Time for a change to that ‘rescue’ clause, I’d say.

Nobu informs us that this replacement of Errno -> Exception is one of
two
minor changes in iconv between 1.8.2 and 1.8.4. I’ve updated my zip to
include the super-versioned iconv.so.

I’m glad it’s working for you now, and thanks for raising the issue and
helping solve it.

Cheers,
Dave


#9

Curt H. wrote:

I’m currently working on the One-Click Installer for 1.8.4, and this
is one of the things I want to make sure I get right. Any help/advice
would be more than welcome (especially since I know next-to-nothing
about iconv).

Well, the core of the problem seems to be a difference in compiler
versions
between your One-Click binaries and the “borrowed” mswin32 binary. The
problem shows itself in this case when a C errno is used instead of a
Ruby
Exception.

Nobu says in [ruby-core:06889] you should compile it from source as part
of
the One-Click build:

IMHO, it would be no longer a good idea to assemble pre-built
binaries now, on Windows.
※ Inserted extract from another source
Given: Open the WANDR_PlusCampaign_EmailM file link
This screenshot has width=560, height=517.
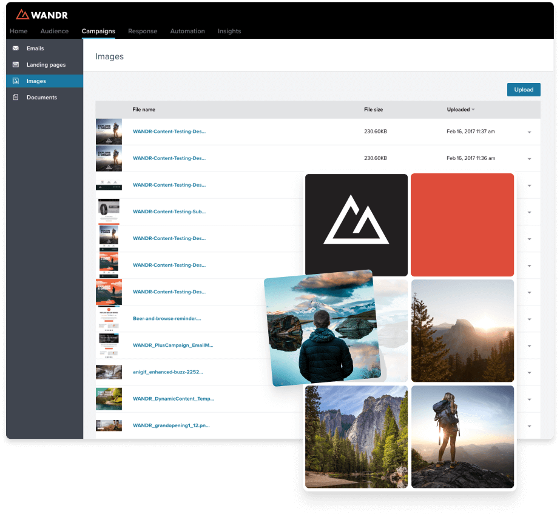Looking at the screenshot, I should click(173, 345).
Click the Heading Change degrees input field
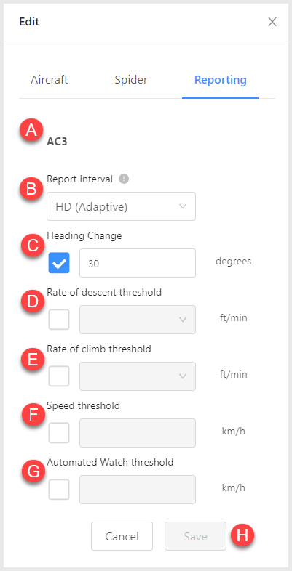The height and width of the screenshot is (571, 292). [138, 263]
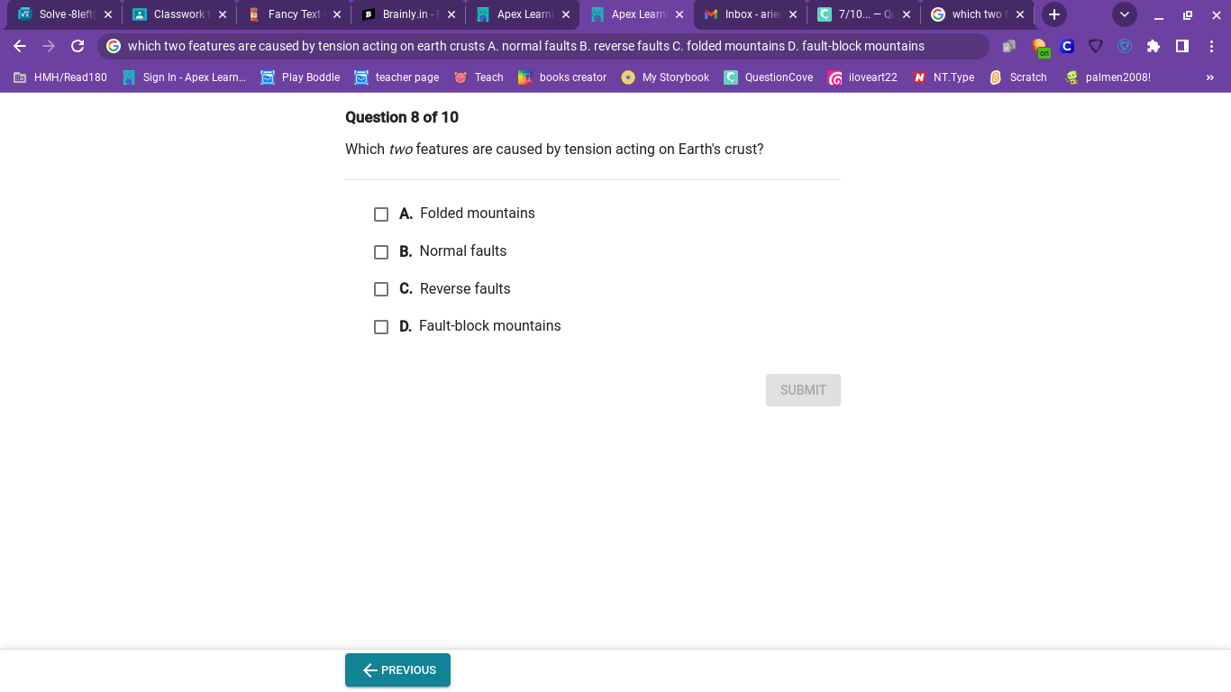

I suspect packagers may have to
build all binaries from sources by themselves.

Wilson B. wrote:

It’s working fine for me now with the 1.8.4 object file, and I’m
running OneClick1.8.2-15.
Are there any other Iconv test suites out there I can run, to make
sure it didn’t mangle anything up?

I don’t know of any, sorry.

Cheers,
Dave


#10

On 12/14/05, Curt H. removed_email_address@domain.invalid wrote:

Thanks Dave, I already had you on my list of people to contact if/when
I run into trouble.

I’m planning to go through all the extensions included with One-Click
installer (many of which I pick up in binary form) to see how there
were compiled.

Cool. This issue has bugged me, so I’m writing a test suite for Iconv,
in order to better understand it.


#11

Thanks Dave, I already had you on my list of people to contact if/when
I run into trouble.

I’m planning to go through all the extensions included with One-Click
installer (many of which I pick up in binary form) to see how there
were compiled.

Curt


#12

On 12/14/05, Wilson B. removed_email_address@domain.invalid wrote:

Hrm. The Win32 version of iconv seems to support far fewer encodings.
There are only 296 encodings that are valid, out of a total of 959
supported by iconv according to iconv -l.
That same test script yields 936 encodings on a SuSE Linux box.
Oddly, there are some encodings that work on Win32, but not on the
Linux system. This one is an example:
Iconv.new(‘ISO_646.IRV:1991’,‘ISO_646.IRV:1991’).iconv(’’)
Works in Windows, raises Errno::EINVAL in Linux.
On the other hand:
Iconv.new(‘500’,‘500’).iconv(’’)
raises Iconv::InvalidEncoding in Win32, works fine in Linux

Where does the Win32 version get its list of encodings?

Fun stuff.
–Wilson.


#13

I wrote just before:

My best guess is that it’s an incompatibility problem between One-Click’s
ruby core and iconv.so from the ruby-mswin32 package.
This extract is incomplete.